Impact Desk

ImpactDesk is a fundraising activity planner for nonprofit fundraising managers and development staff who need to organize donor meetings, visits, and events more efficiently. Users schedule relationship-building activities, filter them by day, and view addresses on an interactive map to plan routes.
Individual project for the Code Platoon capstone. React frontend with Material UI and React Leaflet, Django REST Framework backend, PostgreSQL, deployed on AWS EC2 with Docker.
GitHub Live DemoPurpose and Goal
I've done nonprofit fundraising work, and tracking relationships, schedules, and events across spreadsheets and calendars gets messy fast — especially the visual piece of seeing where everyone is and planning a route between them. Working with nonprofits and churches over the years gave me a clearer picture of what fundraising and development staff actually need day-to-day.
I researched the role specifically before scoping the build — including how outreach actually breaks down day-to-day, which is why scheduling and routing are the app's center of gravity rather than data.
I started with a planning document, a defined Minimal Viable Product (MVP), and rough page sketches before writing code.
Spotlight
The hardest part of building the development scheduling page wasn't the core functionality — it was the form. I designed it to handle scheduling, location lookup, contact linking, and validation in one form. It has twelve inputs total. The scope created cascading bugs, but the bigger problem was one I only saw after completing.

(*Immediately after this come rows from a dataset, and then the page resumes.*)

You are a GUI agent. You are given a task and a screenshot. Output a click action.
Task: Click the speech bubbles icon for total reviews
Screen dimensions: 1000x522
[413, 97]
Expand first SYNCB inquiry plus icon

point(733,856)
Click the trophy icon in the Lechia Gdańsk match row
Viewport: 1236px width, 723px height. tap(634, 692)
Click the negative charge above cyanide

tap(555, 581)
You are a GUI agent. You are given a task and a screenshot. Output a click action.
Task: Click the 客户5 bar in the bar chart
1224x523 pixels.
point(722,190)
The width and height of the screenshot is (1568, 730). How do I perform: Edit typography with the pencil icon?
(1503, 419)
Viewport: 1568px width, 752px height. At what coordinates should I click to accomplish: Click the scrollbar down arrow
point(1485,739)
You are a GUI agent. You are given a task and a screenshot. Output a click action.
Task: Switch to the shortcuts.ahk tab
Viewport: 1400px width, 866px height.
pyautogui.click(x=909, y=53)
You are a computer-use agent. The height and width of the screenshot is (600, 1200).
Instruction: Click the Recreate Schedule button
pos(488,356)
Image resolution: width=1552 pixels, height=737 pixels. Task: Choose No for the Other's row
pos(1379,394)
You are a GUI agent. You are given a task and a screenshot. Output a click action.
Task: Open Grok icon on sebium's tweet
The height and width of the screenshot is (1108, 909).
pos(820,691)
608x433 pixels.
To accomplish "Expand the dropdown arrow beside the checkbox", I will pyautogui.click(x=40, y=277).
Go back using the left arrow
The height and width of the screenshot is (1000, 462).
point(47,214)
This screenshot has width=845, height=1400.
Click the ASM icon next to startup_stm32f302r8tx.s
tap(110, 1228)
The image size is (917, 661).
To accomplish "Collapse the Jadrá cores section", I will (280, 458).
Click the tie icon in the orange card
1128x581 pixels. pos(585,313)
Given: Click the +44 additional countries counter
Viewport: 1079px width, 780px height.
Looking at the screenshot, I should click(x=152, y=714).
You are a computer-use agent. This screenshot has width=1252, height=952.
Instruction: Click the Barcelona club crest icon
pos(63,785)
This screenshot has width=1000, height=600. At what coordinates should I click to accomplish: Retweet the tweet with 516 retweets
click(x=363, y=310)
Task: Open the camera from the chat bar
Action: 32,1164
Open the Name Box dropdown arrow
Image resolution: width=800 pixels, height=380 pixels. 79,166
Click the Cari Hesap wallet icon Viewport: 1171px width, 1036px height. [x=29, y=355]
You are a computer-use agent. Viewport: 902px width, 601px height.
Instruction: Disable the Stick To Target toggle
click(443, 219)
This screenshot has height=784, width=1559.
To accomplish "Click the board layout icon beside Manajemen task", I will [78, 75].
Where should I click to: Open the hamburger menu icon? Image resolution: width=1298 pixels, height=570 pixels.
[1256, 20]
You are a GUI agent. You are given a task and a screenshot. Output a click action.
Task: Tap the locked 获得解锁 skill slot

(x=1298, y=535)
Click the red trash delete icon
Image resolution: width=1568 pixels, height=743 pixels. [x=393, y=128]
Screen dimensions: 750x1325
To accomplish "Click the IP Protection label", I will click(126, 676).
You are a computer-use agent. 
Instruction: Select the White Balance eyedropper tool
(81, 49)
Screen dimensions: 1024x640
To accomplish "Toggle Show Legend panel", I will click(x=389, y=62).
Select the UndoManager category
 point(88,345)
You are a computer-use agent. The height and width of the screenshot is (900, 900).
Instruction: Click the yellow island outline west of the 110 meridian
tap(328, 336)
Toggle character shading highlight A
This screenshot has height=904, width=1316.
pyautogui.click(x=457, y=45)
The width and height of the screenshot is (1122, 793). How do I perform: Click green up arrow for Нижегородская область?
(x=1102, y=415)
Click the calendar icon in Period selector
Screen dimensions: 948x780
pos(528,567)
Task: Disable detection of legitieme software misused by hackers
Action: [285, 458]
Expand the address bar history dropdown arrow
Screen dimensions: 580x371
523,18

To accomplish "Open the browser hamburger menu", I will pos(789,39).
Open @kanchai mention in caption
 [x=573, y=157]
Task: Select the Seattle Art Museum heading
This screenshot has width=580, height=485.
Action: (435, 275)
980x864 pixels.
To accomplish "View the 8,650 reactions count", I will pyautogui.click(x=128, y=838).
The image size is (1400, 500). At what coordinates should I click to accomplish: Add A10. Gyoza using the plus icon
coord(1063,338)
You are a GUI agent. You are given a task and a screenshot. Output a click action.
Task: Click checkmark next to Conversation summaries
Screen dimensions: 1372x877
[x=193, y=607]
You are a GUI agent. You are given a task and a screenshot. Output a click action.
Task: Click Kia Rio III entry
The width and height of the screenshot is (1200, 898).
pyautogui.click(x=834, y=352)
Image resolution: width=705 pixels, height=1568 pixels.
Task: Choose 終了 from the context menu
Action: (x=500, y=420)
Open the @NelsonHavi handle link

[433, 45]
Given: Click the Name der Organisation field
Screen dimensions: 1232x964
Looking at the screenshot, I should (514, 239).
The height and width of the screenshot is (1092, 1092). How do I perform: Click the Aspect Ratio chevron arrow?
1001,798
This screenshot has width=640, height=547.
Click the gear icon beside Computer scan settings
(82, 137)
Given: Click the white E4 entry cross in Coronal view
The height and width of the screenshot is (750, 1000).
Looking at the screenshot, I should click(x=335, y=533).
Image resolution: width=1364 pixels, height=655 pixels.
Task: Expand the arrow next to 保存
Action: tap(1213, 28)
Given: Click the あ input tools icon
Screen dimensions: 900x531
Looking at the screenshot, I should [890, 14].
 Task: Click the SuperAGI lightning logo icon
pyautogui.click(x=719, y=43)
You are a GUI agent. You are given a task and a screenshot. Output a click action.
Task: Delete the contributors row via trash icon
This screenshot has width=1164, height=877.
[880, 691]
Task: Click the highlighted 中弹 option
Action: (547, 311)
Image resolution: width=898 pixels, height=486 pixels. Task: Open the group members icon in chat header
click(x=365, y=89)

Scheduling doesn't happen all at once in real life. A person knows a contact's name today, sets a meeting time tomorrow, and confirms the address. One data model and one form is a good beginning, but it forces a person to know everything upfront. I'd redesign it now to match better user workflow. Having partial records that fill in over time, nullable fields and plan for "in-progress" states. The database and frontend can be done very differently with this in mind.
Lessons Learned

One thing I'd take from this build: features are bigger than they look, and choices for the visual and user experience are often choices about the code not seen.
Getting a map onto the screen is its own engineering problem. So is putting markers on the map, an address search, geocoding, gps location, and drawing routes. The apps we use every day are built from thousands of small steps, each one solved separately. That will change how I plan: breakdown first, estimate the parts, and finish one piece at a time.